Suggestion: Preserve ssm_alpha and ssm_beta in BF16 for Q8_0 Quants (Fix for Long-Context Degradation)

#13
by wize-1 - opened

Hi Unsloth team,

First, thank you for the incredible analysis on layers quantization and precision!

I’ve been doing some deep-dive testing on the Q8_0 quants for the Qwen 3.5 architecture, specifically focusing on long-context agent workflows, and I wanted to propose a slight tweak to the standard Q8_0 quantization schema for future updates.

Currently, conventional Q8_0 quantization crushes both the ssm_alpha and ssm_beta weights down to 8-bit. I believe these specific layers should be strictly preserved in their native BF16 precision, even in an otherwise fully 8-bit model.

Because,

  1. Accumulated Delta in Recurrent States: Because the SSM relies on recurrent mathematical states to maintain memory, the minor rounding errors introduced by Q8_0 compound with every single token. At 2,000 tokens, it’s invisible. But at 15,000+ tokens, this accumulated delta significantly degrades the model's context awareness and causes instruction drift.
  2. The Official Qwen Precedent: The official Qwen FP8 quantized models actually validate this exact approach. In their official releases, they deliberately leave these two specific projection weights in native BF16 to prevent context rot:
    • model.language_model.layers.0.linear_attn.in_proj_a.weight [32, 2048] BF16
    • model.language_model.layers.0.linear_attn.in_proj_b.weight [32, 2048] BF16
  3. Negligible Bandwidth Cost: Because these specific small matrices are mathematically tiny compared to the massive MoE routed experts, keeping them in BF16 consumes virtually zero extra memory bandwidth or VRAM.
  4. The Hardware Reality (APUs): Pure Q8_0 is currently incredibly important for users on specific hardwares, like the AMD Strix Halo APU. Q8_0 provides massive throughput advantages (especially via Vulkan compute shaders) because it bypasses the complex bit-shifting required by _K quants.

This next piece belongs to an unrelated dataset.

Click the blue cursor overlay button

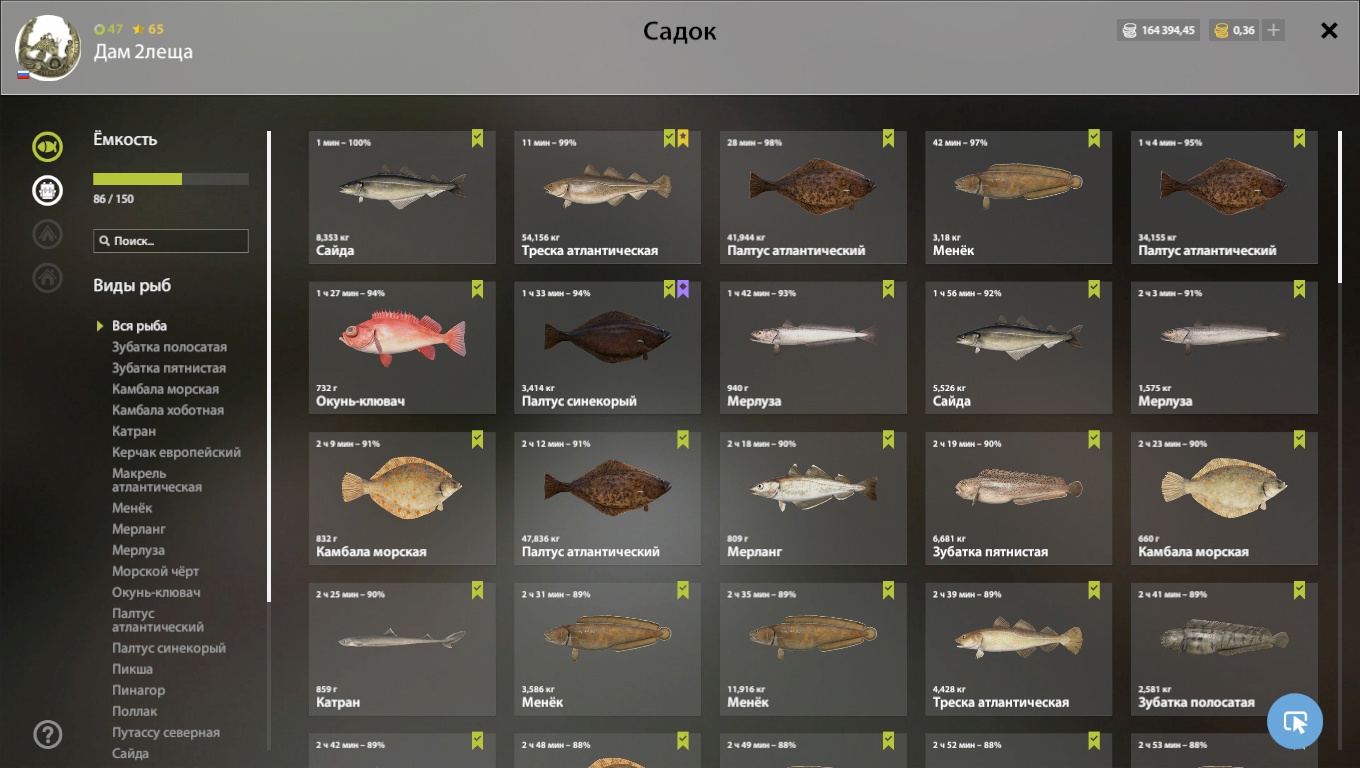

Creating a Q8_0 that surgically protects ssm_alpha and ssm_beta with BF16 would give hardware users the absolute best of both worlds: fast, flat 8-bit matrix multiplication for the heavy experts, with uncompressed logic retention for massive context windows, which is particularly crucial for multi-turn agentic use.

FYI, t/s performances of my setting (Strix Halo with 128GB RAM) are,
Conventional Q8_0 quant: better with vulkan, 39-40 t/s
UD-Q8_K_XL: negligible difference, 30-31 t/s
UD-Q6_K_XL: better with rocm, 33-34 t/s
AesSedai Q5_K: better with vulkan, 43-44 t/s (Q8_0 used for many weights)
UD-Q4_K_XL: better with rocm, 40-41 t/s
(Q6_K used for many weights instead)

So I'm looking at the file info and it looks like they're already preserving BF16 for ssm_alpha and ssm_beta. Am I reading it wrong?

I mean, Q8_0 quant they are currently working on. I know UD-Q8 quant already uses BF16 for ssm weights (actually, UD-Q6 quant also uses BF16), but t/s performance is much lower than conventional Q8_0 with my hardware setup, which (I suppose) is mainly due to much more BF16 weights used (especially for attention and embedding).